Stored items
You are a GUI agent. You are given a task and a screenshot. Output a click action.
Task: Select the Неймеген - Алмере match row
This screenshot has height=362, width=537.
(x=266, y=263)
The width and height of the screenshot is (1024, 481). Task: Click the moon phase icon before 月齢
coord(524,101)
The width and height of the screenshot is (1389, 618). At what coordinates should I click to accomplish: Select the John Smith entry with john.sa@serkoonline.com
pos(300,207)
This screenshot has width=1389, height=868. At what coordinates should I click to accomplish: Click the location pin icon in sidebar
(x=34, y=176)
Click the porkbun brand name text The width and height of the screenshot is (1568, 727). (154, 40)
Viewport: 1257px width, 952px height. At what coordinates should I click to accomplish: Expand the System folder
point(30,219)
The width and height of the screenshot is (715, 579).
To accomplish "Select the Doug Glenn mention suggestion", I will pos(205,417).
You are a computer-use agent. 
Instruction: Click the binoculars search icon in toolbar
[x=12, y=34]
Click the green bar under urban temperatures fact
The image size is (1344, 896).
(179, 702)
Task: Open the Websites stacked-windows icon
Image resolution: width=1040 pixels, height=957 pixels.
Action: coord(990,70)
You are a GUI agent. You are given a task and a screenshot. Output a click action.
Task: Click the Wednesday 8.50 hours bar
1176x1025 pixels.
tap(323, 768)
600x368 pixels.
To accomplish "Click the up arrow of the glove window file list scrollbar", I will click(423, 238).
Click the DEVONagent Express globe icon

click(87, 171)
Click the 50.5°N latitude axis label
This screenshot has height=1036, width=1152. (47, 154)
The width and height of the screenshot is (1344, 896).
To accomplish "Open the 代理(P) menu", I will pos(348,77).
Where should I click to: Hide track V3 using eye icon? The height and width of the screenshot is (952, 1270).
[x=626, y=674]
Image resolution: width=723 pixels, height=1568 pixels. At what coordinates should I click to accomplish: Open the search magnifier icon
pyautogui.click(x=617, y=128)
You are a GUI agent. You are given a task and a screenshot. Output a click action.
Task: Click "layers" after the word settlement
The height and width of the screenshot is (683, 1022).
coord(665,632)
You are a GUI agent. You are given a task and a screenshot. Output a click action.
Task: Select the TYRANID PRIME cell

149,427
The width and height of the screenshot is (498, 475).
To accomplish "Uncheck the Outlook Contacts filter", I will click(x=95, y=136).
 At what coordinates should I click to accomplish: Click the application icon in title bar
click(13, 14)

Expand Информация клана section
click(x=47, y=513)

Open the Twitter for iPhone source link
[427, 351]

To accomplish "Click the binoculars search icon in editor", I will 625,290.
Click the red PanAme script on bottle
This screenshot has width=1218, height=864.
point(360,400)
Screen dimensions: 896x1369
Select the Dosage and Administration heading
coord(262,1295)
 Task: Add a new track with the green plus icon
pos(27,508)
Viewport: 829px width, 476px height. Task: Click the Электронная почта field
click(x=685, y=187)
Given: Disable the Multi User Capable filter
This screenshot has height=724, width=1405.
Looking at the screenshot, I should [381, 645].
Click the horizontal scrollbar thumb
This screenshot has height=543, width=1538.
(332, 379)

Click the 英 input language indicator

# [Problem to solve]
Your response must consist of all the records, retyped exactly.

# [Response to this exercise]
You are a GUI agent. You are given a task and a screenshot. Output a click action.
Task: Select the Неймеген - Алмере match row
This screenshot has height=362, width=537.
(x=266, y=263)
The width and height of the screenshot is (1024, 481). Task: Click the moon phase icon before 月齢
coord(524,101)
The width and height of the screenshot is (1389, 618). At what coordinates should I click to accomplish: Select the John Smith entry with john.sa@serkoonline.com
pos(300,207)
This screenshot has width=1389, height=868. At what coordinates should I click to accomplish: Click the location pin icon in sidebar
(x=34, y=176)
Click the porkbun brand name text The width and height of the screenshot is (1568, 727). (154, 40)
Viewport: 1257px width, 952px height. At what coordinates should I click to accomplish: Expand the System folder
point(30,219)
The width and height of the screenshot is (715, 579).
To accomplish "Select the Doug Glenn mention suggestion", I will pos(205,417).
You are a computer-use agent. 
Instruction: Click the binoculars search icon in toolbar
[x=12, y=34]
Click the green bar under urban temperatures fact
The image size is (1344, 896).
(179, 702)
Task: Open the Websites stacked-windows icon
Image resolution: width=1040 pixels, height=957 pixels.
Action: coord(990,70)
You are a GUI agent. You are given a task and a screenshot. Output a click action.
Task: Click the Wednesday 8.50 hours bar
1176x1025 pixels.
tap(323, 768)
600x368 pixels.
To accomplish "Click the up arrow of the glove window file list scrollbar", I will click(423, 238).
Click the DEVONagent Express globe icon

click(87, 171)
Click the 50.5°N latitude axis label
This screenshot has height=1036, width=1152. (47, 154)
The width and height of the screenshot is (1344, 896).
To accomplish "Open the 代理(P) menu", I will pos(348,77).
Where should I click to: Hide track V3 using eye icon? The height and width of the screenshot is (952, 1270).
[x=626, y=674]
Image resolution: width=723 pixels, height=1568 pixels. At what coordinates should I click to accomplish: Open the search magnifier icon
pyautogui.click(x=617, y=128)
You are a GUI agent. You are given a task and a screenshot. Output a click action.
Task: Click "layers" after the word settlement
The height and width of the screenshot is (683, 1022).
coord(665,632)
You are a GUI agent. You are given a task and a screenshot. Output a click action.
Task: Select the TYRANID PRIME cell

149,427
The width and height of the screenshot is (498, 475).
To accomplish "Uncheck the Outlook Contacts filter", I will click(x=95, y=136).
 At what coordinates should I click to accomplish: Click the application icon in title bar
click(13, 14)

Expand Информация клана section
click(x=47, y=513)

Open the Twitter for iPhone source link
[427, 351]

To accomplish "Click the binoculars search icon in editor", I will 625,290.
Click the red PanAme script on bottle
This screenshot has width=1218, height=864.
point(360,400)
Screen dimensions: 896x1369
Select the Dosage and Administration heading
coord(262,1295)
 Task: Add a new track with the green plus icon
pos(27,508)
Viewport: 829px width, 476px height. Task: Click the Электронная почта field
click(x=685, y=187)
Given: Disable the Multi User Capable filter
This screenshot has height=724, width=1405.
Looking at the screenshot, I should [381, 645].
Click the horizontal scrollbar thumb
This screenshot has height=543, width=1538.
(332, 379)

Click the 英 input language indicator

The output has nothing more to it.